Speaking of her issues with self-confidence in the Financial Review, she describes how she came to land the GrainCorp job:

I got some feedback..that showed my peers thought I had strong leadership attributes…but I rated myself much less favourably, which I took as a good thing until the excellent coach I had pointed out that it meant I was underestimating my ability to make a difference. I realised I was being undemanding in a way that meant I was not setting myself and my teams up for success, and that wasn’t good for anyone“.

Watkins took her new outlook into the interview to become CEO of GrainCorp and followed up with a letter to the Chairman outlining her key skills and credentials. Her forthrightness won her the job.

She is now a champion of women who are trying to work their way up the line in their business and feels that all women, who are in a position to do so, should enable their female co-workers.

It’s the way you make a difference to women in your workplace; the risks you take to create opportunities for them and help them succeed, including in line roles…I will contribute to changing the perceptions of what a female leader is and to accelerating the day that will come when the term ‘female CEO’ doesn’t evoke any particular perceptions at all“.

4. Katie Page

Page joined Harvey Norman in 1983 as a young assistant to the boss. She slowly worked her way up the ranks until she was made CEO in 1999, making her one of the longest serving chief executives of an Australian-listed company.

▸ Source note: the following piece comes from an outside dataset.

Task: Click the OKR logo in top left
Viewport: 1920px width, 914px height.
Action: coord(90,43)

She runs the 200+ store retail business with a turnover of more than $2.6bn a year (& franchise operations of $4.6bn) alongside her husband Gerry Harvey, who co-founded the company in 1982 with Ian Norman.

There is no other consistent female [chief executive] out there and it just happens to be we are a husband and wife team“, she told The Australian. “Gerry is the executive chairman. The chairman is there to make sure that the big picture is right. They are there for the big decisions. As chief executive, I am running the business“.

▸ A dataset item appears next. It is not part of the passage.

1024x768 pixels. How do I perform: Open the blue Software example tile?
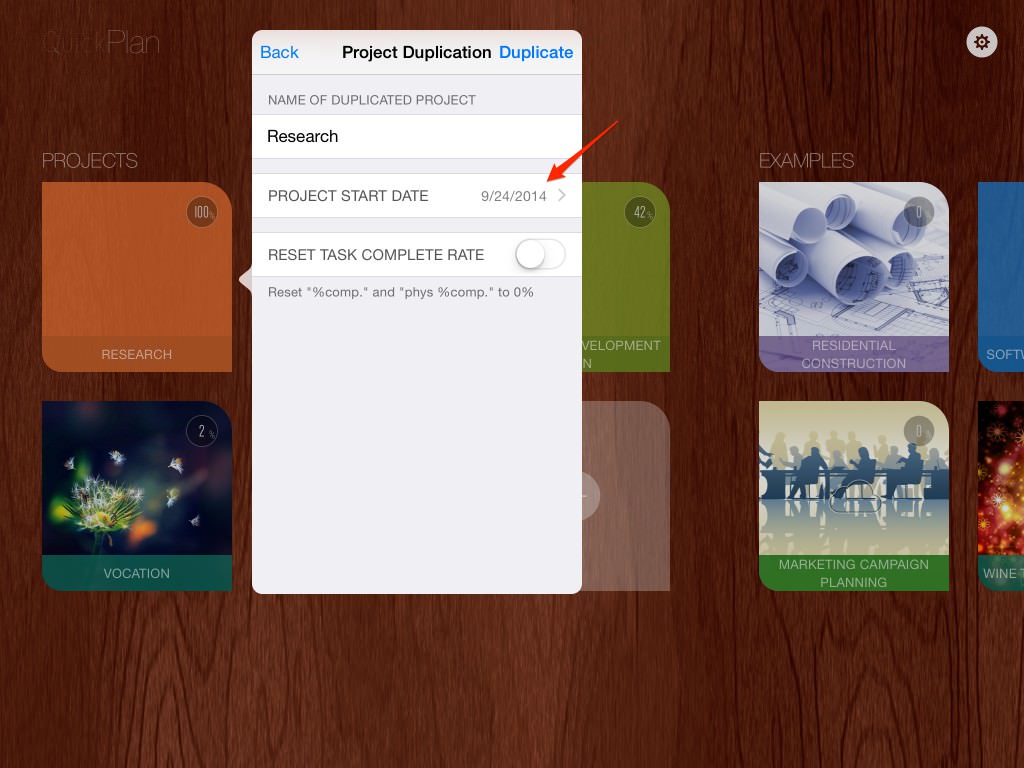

Page is unsentimental about her husband’s higher profile – she knows the company works because they are a team, “The board sets the strategy and I deliver it as chief executive. We have skill sets as a couple that probably make us stronger as a company compared with others“.

Page has also dedicated herself to championing women in horse racing through Magic Millions, and providing a $500,000 incentive for women thoroughbred owners.

 

5. Susan Lloyd-Hurwitz

Two and a half years ago Lloyd-Hurwitz’s appointment of chief executive of Mirvac was a shock for the male-dominated Australian property industry.

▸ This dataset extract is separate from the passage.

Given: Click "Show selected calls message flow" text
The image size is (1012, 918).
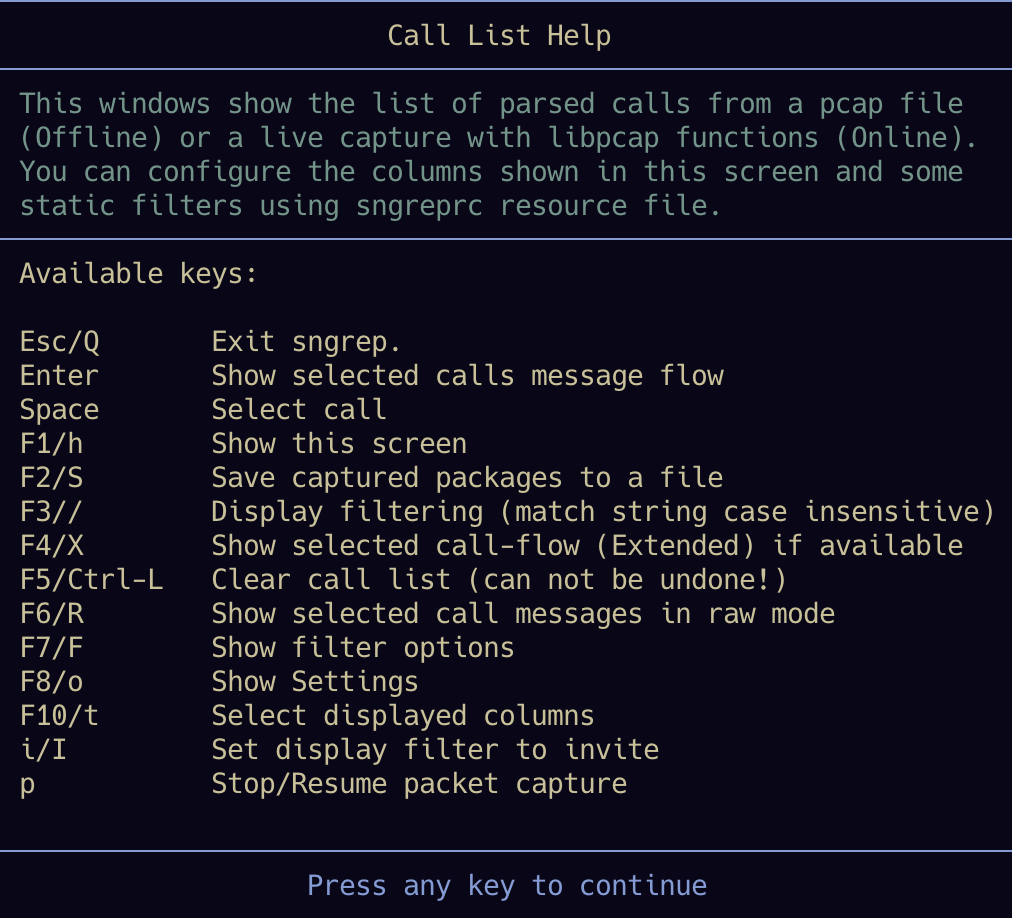Looking at the screenshot, I should pyautogui.click(x=467, y=376).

Since arriving at the business, with a market cap of $7bn and a top 50 ranking of ASX-listed companies, she has focused on investment. She spent $1bn buying new assets in order to restore the group’s property portfolio, but also sold off property worth $1bn.

The strategy Lloyd-Hurwitz adopted has made the most of the changing property market since the financial crash.

In 2014 she was crowned Telstra NSW Business Woman of the Year. She told The Saturday Telegraph: “Along the way, I’ve had some important mentors who have invested in me, taken a risk, held up the mirror for me and guided me. In all business relationships, I strive to listen, to create mutually beneficial outcomes and to communicate often and with clarity“.

“A man’s got to do what a man’s got to do. A woman must do what he can’t”. – Rhonda Hansome

There is still a long way to go for Australian businesswomen, but these five female trailblazers show that it is possible to not only succeed, but triumph, in business and make more important fractures in that tough glass ceiling.